Theses and Dissertations Collection

Type 2 diabetes is associated with gut microbiota alterations and debilitating gastrointestinal illnesses caused by neuropathy of the enteric nervous system and smooth muscle dysfunction. However, the specific triggers of enteric neuropathy and muscle dysfunction, and the role of gut microbiota alterations are not fully understood. We studied the specific roles played by gut microbiota alterations in the development of enteric neuropathy using germ free and conventionally raised high fat mouse models. We then studied gut microbiota, myenteric inhibitory neurons and intestinal dysmotility in these mice using next generation sequencing, tissue culture, immunohistochemistry, transmission electron microscopy, ex vivo gastrointestinal motility assays and intracellular microelectrode recording in smooth muscle cells. Conventionally raised male mice became obese, and had impaired glucose tolerance and insulin resistance after 4 weeks of high fat diet (HFD) ingestion. Conventionally raised female mice were however resistant to the weight gain, impaired glucose tolerance, and insulin resistance induced by HFD ingestion even after 8 weeks. Despite these differences, after 8 weeks, conventionally raised male and female mice fed a HFD had slower intestinal propulsive motility. These mice had microbiota alterations marked by increased gram-positive Firmicutes and lower Gram-negative Bacteroidetes. In addition, they had fewer numbers of neurons per ganglion, lower numbers of myenteric inhibitory neurons, and axonal damage including swelling and loss of cytoskeletal filaments. HFD ingestion also impaired inhibitory neuromuscular transmission in both genders.
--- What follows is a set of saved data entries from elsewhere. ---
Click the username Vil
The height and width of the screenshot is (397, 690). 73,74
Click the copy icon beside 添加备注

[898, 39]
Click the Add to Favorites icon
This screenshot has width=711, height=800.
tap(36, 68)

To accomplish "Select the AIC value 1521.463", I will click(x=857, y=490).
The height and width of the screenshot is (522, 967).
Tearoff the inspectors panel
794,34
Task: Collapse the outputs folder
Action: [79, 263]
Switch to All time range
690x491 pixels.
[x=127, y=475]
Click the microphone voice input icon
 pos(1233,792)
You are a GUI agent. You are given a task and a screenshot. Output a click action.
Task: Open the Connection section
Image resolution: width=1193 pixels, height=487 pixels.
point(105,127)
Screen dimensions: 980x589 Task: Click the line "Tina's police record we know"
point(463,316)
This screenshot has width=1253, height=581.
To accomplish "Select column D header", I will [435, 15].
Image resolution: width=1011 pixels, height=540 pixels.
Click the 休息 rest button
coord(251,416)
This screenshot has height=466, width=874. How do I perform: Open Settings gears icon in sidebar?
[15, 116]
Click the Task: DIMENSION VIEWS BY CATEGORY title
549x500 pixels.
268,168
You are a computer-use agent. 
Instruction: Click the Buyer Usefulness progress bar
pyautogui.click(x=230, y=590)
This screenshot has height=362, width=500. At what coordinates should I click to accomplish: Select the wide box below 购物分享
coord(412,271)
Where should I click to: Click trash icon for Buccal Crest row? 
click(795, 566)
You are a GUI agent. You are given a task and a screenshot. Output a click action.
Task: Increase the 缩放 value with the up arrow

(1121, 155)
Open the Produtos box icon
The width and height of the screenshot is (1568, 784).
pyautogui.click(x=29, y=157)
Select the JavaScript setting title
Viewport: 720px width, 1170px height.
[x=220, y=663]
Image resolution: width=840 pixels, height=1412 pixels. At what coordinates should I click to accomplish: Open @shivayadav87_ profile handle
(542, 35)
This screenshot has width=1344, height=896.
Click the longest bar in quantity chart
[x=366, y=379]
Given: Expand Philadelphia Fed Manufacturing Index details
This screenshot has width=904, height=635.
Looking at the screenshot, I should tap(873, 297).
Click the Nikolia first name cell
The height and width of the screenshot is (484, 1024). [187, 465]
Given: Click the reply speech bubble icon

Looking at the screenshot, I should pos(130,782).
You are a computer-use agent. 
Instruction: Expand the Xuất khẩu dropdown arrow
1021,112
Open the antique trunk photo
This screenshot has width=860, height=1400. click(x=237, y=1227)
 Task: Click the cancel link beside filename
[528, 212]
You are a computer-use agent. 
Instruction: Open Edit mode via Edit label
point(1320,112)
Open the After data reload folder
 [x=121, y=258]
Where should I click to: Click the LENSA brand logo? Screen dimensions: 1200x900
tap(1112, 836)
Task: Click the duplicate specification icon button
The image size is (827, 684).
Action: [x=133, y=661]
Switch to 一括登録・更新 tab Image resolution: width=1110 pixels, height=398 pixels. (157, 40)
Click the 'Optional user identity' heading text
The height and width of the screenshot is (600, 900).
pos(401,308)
To determine the role of HFD-microbiota-host interactions in HFD-induced enteric neuropathy and dysmotility, filtrates of luminal contents from the ileum and cecum (hereafter, ileocecal supernatants) of both conventionally raised male and female HFD fed mice were superfused into the lumen of isolated intestinal segments or applied on cultured duodenal or distal colon muscularis preparations. Ileocecal supernatants inhibited intestinal propulsive motility and muscularis contractions. We then used solid phase extraction to separate ileocecal supernatants into water-soluble and methanol (20%, 50% and 100%) soluble fractions and tested them in motility assays. Like the ileocecal supernatants, the water fraction from HFD mice inhibited intestinal propulsive motility and blocked muscularis contractions. HFD Supernatants and water fractions also caused loss of myenteric nitrergic neurons and inflammation. They damaged smooth muscle and impaired neuromuscular transmission in cultured muscularis preparations. Supernatants and water fractions blocked the discharge of spontaneous slow waves and action potentials, the electrical activities underlying contractions of smooth muscle cells. These effects matched the effect of HFD ingestion on the excitability of smooth muscle cells in distal colon.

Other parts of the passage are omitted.